The treatment of stroke patients with aspiration pneumonia is no different than other hospitalized patients. Nasal and oral floras are the most commonly found bacterial pathogens. Empiric antibiotics should cover both Gram positive and Gram-negative organisms [68]. If the patient has been hospitalized for two or more days in an acute care facility within 90 days; lives in a nursing home or long-term care facility; has attended a hospital or hemodialysis clinic, or has received intravenous antibiotic therapy, chemotherapy, or wound care within 30 days of infection, then their pneumonia is considered health care-associated. For these patients, empiric coverage should include antibiotics targeting multidrug resistant organisms according to the local bacterial resistance patterns [71].

Food choices can influence many risk factors for stroke such as hypertension, diabetes and dyslipidemia, and patients who have chronic medical problems are often malnourished. The nutritional status of patients who are admitted with acute ischemic stroke likely changes rapidly.

Once dysphagia is recognized, tube feedings should begin. The result of being underfed after a stroke can have serious consequences including increased infections and bedsores and has an association with worsened neurologic outcome [72]. Nutritionists are charged with the challenge of determining the resting metabolic needs for each patient, and there are a several equations that can be used to determine the appropriate caloric needs in critically ill states. Each disease process uses a corrective factor to help predict the increased demands due to illness. For example, sepsis, malignancy, burns and trauma require remarkable additional nutritional support due to the high catabolic demands of these states. There is very little data on the metabolic needs of patients with acute stroke. One small prospective study of 27 stroke patients found that 40 % of them had a negative nitrogen balance when evaluated using urine nitrogen excretion, suggesting they were being underfed by using a standard equation for calculating nutritional needs [73]. In practice, calculating the nitrogen balance or oxygen consumption is rarely done; nutritionists more often rely on end markers of nutritional status such as serum pre-albumin or C-reactive protein levels.

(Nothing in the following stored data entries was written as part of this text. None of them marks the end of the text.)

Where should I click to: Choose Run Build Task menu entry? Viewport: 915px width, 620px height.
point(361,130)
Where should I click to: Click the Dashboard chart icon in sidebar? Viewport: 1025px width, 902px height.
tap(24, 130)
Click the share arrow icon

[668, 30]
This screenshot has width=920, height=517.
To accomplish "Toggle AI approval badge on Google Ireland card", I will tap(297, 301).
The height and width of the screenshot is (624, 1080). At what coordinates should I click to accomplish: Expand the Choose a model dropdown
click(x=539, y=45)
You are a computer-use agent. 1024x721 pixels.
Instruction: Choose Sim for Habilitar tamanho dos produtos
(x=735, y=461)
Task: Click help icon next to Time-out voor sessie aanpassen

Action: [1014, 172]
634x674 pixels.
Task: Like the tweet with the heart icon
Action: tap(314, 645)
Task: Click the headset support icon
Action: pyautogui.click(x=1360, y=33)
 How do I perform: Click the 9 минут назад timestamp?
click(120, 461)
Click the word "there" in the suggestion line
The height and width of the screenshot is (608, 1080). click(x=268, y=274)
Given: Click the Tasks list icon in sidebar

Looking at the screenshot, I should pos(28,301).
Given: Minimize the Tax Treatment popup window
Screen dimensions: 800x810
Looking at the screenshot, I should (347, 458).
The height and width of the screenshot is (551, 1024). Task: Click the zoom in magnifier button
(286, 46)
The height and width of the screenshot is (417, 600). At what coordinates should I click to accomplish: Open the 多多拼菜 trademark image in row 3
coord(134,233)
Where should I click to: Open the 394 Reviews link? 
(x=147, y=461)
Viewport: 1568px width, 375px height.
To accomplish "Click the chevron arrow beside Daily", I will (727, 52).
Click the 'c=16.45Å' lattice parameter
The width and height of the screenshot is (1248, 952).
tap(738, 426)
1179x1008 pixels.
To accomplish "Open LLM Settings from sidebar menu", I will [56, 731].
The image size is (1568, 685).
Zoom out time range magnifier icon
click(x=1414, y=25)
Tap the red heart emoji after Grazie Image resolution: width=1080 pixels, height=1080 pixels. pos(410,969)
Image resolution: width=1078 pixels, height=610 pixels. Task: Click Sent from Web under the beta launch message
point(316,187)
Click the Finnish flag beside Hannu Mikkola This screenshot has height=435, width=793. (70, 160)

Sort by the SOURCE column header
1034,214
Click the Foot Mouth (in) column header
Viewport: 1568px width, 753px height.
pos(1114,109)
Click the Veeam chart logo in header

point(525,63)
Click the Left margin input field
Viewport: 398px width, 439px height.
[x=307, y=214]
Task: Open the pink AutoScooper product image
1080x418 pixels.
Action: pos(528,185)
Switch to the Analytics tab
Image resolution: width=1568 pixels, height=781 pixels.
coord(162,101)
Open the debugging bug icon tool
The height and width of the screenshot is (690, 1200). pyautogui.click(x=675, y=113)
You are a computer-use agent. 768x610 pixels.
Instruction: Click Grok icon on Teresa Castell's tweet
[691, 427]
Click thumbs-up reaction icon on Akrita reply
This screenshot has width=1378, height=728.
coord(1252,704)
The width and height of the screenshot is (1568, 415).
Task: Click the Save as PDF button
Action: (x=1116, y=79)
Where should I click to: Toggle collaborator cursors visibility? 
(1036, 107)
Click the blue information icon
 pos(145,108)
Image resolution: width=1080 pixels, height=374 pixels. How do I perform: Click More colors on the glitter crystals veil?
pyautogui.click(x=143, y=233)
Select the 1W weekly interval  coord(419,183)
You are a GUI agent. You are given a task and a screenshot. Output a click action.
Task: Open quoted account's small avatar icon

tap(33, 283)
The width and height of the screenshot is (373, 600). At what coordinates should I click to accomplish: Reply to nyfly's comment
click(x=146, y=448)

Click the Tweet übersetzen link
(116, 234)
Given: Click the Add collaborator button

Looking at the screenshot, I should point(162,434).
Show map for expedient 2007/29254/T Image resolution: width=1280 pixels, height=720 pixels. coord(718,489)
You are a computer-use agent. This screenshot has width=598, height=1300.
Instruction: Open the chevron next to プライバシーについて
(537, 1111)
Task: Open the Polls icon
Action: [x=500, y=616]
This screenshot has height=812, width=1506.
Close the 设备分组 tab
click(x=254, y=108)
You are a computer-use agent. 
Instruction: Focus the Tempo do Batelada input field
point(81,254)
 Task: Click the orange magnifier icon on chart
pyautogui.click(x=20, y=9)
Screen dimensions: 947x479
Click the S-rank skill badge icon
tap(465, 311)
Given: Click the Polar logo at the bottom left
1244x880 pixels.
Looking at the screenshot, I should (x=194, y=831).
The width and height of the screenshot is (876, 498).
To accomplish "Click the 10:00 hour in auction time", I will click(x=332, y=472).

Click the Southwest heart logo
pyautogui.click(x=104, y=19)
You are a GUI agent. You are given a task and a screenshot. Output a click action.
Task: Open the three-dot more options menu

While some patients regain their ability to swallow, others are left with long-standing dysphagia or impaired consciousness and are unable to meet their nutritional needs orally. Patients with higher NIHSS scores, larger infarct size, those who are more critically ill, or require long term ventilator support are more likely to need prolonged nutritional support [74]. For these patients, surrogates are often required to make a decision regard long-term artificial nutrition. Some wish to withhold artificial nutrition and succumb to the stroke; others elect to have a percutaneous endoscopic gastrostomy (PEG) tube placed. This decision-making involved is often complex and reliant on imprecise data regarding long-term recovery prognostication.

When patients are admitted with acute ischemic stroke, intravenous fluids are often quickly administered for a variety of reasons. These patients are not allowed fluid intake by mouth until swallowing function can be assessed and hydration may be desired prior to receiving intravenous contrast dye. Insuring the body has enough intravenous volume can theoretically improve perfusion to the ischemic brain tissue.